**WHAT NEEDS TO BE DONE**
Output the records again verbatim.

(Data records)
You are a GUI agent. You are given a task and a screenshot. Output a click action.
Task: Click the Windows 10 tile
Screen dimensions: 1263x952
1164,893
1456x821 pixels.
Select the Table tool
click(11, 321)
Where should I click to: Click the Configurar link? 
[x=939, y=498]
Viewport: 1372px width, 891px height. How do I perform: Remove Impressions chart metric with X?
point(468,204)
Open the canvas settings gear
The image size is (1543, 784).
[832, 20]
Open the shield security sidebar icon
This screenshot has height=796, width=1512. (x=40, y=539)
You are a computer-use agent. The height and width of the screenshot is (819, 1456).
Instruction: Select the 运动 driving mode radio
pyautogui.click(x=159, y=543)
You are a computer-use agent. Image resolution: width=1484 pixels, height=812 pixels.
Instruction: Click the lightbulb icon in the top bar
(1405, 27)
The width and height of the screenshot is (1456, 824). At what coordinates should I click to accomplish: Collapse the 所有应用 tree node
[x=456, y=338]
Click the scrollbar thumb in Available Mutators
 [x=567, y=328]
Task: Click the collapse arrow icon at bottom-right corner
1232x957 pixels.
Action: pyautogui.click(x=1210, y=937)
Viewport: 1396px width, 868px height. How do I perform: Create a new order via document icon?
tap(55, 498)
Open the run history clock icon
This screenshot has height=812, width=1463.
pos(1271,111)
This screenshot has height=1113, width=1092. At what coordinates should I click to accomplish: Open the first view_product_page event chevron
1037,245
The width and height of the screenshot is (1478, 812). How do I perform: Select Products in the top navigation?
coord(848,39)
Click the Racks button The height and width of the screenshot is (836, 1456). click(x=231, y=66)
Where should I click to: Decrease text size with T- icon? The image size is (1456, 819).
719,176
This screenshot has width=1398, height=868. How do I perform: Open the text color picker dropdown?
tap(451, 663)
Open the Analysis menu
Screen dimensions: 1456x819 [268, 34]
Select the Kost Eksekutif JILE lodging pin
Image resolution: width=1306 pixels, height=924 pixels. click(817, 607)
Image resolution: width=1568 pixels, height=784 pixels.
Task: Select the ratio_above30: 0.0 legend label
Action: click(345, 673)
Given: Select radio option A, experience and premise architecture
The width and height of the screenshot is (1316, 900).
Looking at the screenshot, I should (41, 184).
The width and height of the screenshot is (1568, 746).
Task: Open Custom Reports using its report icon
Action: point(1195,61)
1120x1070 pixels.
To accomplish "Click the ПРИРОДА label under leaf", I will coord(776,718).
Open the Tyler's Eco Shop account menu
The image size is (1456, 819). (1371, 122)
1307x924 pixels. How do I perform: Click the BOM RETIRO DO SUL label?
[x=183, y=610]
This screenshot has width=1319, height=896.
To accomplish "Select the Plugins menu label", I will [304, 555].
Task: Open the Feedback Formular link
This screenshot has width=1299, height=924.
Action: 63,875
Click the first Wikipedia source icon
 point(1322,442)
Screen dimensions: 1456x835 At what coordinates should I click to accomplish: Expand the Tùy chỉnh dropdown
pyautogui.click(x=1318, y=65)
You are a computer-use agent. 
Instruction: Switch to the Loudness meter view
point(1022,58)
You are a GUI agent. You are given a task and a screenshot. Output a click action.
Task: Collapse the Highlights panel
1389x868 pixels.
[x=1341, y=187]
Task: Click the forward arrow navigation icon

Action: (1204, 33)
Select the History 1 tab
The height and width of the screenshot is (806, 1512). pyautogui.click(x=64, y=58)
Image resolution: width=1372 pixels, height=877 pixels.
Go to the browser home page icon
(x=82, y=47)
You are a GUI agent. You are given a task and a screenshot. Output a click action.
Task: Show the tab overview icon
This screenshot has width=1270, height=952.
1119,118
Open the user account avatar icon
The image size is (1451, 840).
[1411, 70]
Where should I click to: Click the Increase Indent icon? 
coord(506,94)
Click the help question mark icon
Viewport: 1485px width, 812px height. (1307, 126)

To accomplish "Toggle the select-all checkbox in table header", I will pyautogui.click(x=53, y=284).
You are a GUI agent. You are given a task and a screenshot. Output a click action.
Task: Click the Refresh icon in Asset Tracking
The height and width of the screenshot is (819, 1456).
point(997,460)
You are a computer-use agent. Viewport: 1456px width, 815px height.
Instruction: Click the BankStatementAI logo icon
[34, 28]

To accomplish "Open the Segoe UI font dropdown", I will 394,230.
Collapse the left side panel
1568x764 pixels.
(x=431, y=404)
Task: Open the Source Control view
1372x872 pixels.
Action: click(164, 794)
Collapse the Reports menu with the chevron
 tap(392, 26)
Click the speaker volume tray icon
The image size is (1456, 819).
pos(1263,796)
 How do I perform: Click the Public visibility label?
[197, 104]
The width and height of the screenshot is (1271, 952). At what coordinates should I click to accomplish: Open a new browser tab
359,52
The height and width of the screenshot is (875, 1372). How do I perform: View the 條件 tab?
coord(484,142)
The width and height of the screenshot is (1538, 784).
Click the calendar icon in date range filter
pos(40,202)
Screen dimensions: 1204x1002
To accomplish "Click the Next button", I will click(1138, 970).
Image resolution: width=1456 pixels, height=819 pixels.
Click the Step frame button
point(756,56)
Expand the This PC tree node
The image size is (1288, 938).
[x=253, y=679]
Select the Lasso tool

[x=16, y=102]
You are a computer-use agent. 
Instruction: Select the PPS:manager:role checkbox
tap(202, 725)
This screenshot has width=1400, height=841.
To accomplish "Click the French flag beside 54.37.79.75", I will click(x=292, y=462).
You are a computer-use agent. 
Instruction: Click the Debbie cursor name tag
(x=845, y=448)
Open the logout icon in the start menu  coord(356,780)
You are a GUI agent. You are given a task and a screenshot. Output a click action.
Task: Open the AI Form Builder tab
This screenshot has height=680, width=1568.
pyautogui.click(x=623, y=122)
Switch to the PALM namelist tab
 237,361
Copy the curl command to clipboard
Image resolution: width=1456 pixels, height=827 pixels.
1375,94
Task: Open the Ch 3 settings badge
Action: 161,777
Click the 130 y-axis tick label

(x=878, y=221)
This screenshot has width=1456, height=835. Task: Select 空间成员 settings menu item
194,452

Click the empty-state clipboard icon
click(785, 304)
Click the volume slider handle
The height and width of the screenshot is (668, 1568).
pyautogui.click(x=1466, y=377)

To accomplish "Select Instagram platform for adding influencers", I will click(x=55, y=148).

**TASK RESPONSE**
You are a GUI agent. You are given a task and a screenshot. Output a click action.
Task: Click the Windows 10 tile
Screen dimensions: 1263x952
1164,893
1456x821 pixels.
Select the Table tool
click(11, 321)
Where should I click to: Click the Configurar link? 
[x=939, y=498]
Viewport: 1372px width, 891px height. How do I perform: Remove Impressions chart metric with X?
point(468,204)
Open the canvas settings gear
The image size is (1543, 784).
[832, 20]
Open the shield security sidebar icon
This screenshot has height=796, width=1512. (x=40, y=539)
You are a computer-use agent. The height and width of the screenshot is (819, 1456).
Instruction: Select the 运动 driving mode radio
pyautogui.click(x=159, y=543)
You are a computer-use agent. Image resolution: width=1484 pixels, height=812 pixels.
Instruction: Click the lightbulb icon in the top bar
(1405, 27)
The width and height of the screenshot is (1456, 824). At what coordinates should I click to accomplish: Collapse the 所有应用 tree node
[x=456, y=338]
Click the scrollbar thumb in Available Mutators
 [x=567, y=328]
Task: Click the collapse arrow icon at bottom-right corner
1232x957 pixels.
Action: pyautogui.click(x=1210, y=937)
Viewport: 1396px width, 868px height. How do I perform: Create a new order via document icon?
tap(55, 498)
Open the run history clock icon
This screenshot has height=812, width=1463.
pos(1271,111)
This screenshot has height=1113, width=1092. At what coordinates should I click to accomplish: Open the first view_product_page event chevron
1037,245
The width and height of the screenshot is (1478, 812). How do I perform: Select Products in the top navigation?
coord(848,39)
Click the Racks button The height and width of the screenshot is (836, 1456). click(x=231, y=66)
Where should I click to: Decrease text size with T- icon? The image size is (1456, 819).
719,176
This screenshot has width=1398, height=868. How do I perform: Open the text color picker dropdown?
tap(451, 663)
Open the Analysis menu
Screen dimensions: 1456x819 [268, 34]
Select the Kost Eksekutif JILE lodging pin
Image resolution: width=1306 pixels, height=924 pixels. click(817, 607)
Image resolution: width=1568 pixels, height=784 pixels.
Task: Select the ratio_above30: 0.0 legend label
Action: click(345, 673)
Given: Select radio option A, experience and premise architecture
The width and height of the screenshot is (1316, 900).
Looking at the screenshot, I should (41, 184).
The width and height of the screenshot is (1568, 746).
Task: Open Custom Reports using its report icon
Action: point(1195,61)
1120x1070 pixels.
To accomplish "Click the ПРИРОДА label under leaf", I will coord(776,718).
Open the Tyler's Eco Shop account menu
The image size is (1456, 819). (1371, 122)
1307x924 pixels. How do I perform: Click the BOM RETIRO DO SUL label?
[x=183, y=610]
This screenshot has width=1319, height=896.
To accomplish "Select the Plugins menu label", I will [304, 555].
Task: Open the Feedback Formular link
This screenshot has width=1299, height=924.
Action: 63,875
Click the first Wikipedia source icon
 point(1322,442)
Screen dimensions: 1456x835 At what coordinates should I click to accomplish: Expand the Tùy chỉnh dropdown
pyautogui.click(x=1318, y=65)
You are a computer-use agent. 
Instruction: Switch to the Loudness meter view
point(1022,58)
You are a GUI agent. You are given a task and a screenshot. Output a click action.
Task: Collapse the Highlights panel
1389x868 pixels.
[x=1341, y=187]
Task: Click the forward arrow navigation icon

Action: (1204, 33)
Select the History 1 tab
The height and width of the screenshot is (806, 1512). pyautogui.click(x=64, y=58)
Image resolution: width=1372 pixels, height=877 pixels.
Go to the browser home page icon
(x=82, y=47)
You are a GUI agent. You are given a task and a screenshot. Output a click action.
Task: Show the tab overview icon
This screenshot has width=1270, height=952.
1119,118
Open the user account avatar icon
The image size is (1451, 840).
[1411, 70]
Where should I click to: Click the Increase Indent icon? 
coord(506,94)
Click the help question mark icon
Viewport: 1485px width, 812px height. (1307, 126)

To accomplish "Toggle the select-all checkbox in table header", I will pyautogui.click(x=53, y=284).
You are a GUI agent. You are given a task and a screenshot. Output a click action.
Task: Click the Refresh icon in Asset Tracking
The height and width of the screenshot is (819, 1456).
point(997,460)
You are a computer-use agent. Viewport: 1456px width, 815px height.
Instruction: Click the BankStatementAI logo icon
[34, 28]

To accomplish "Open the Segoe UI font dropdown", I will 394,230.
Collapse the left side panel
1568x764 pixels.
(x=431, y=404)
Task: Open the Source Control view
1372x872 pixels.
Action: click(164, 794)
Collapse the Reports menu with the chevron
 tap(392, 26)
Click the speaker volume tray icon
The image size is (1456, 819).
pos(1263,796)
 How do I perform: Click the Public visibility label?
[197, 104]
The width and height of the screenshot is (1271, 952). At what coordinates should I click to accomplish: Open a new browser tab
359,52
The height and width of the screenshot is (875, 1372). How do I perform: View the 條件 tab?
coord(484,142)
The width and height of the screenshot is (1538, 784).
Click the calendar icon in date range filter
pos(40,202)
Screen dimensions: 1204x1002
To accomplish "Click the Next button", I will click(1138, 970).
Image resolution: width=1456 pixels, height=819 pixels.
Click the Step frame button
point(756,56)
Expand the This PC tree node
The image size is (1288, 938).
[x=253, y=679]
Select the Lasso tool

[x=16, y=102]
You are a computer-use agent. 
Instruction: Select the PPS:manager:role checkbox
tap(202, 725)
This screenshot has width=1400, height=841.
To accomplish "Click the French flag beside 54.37.79.75", I will click(x=292, y=462).
You are a computer-use agent. 
Instruction: Click the Debbie cursor name tag
(x=845, y=448)
Open the logout icon in the start menu  coord(356,780)
You are a GUI agent. You are given a task and a screenshot. Output a click action.
Task: Open the AI Form Builder tab
This screenshot has height=680, width=1568.
pyautogui.click(x=623, y=122)
Switch to the PALM namelist tab
 237,361
Copy the curl command to clipboard
Image resolution: width=1456 pixels, height=827 pixels.
1375,94
Task: Open the Ch 3 settings badge
Action: 161,777
Click the 130 y-axis tick label

(x=878, y=221)
This screenshot has width=1456, height=835. Task: Select 空间成员 settings menu item
194,452

Click the empty-state clipboard icon
click(785, 304)
Click the volume slider handle
The height and width of the screenshot is (668, 1568).
pyautogui.click(x=1466, y=377)

To accomplish "Select Instagram platform for adding influencers", I will click(x=55, y=148).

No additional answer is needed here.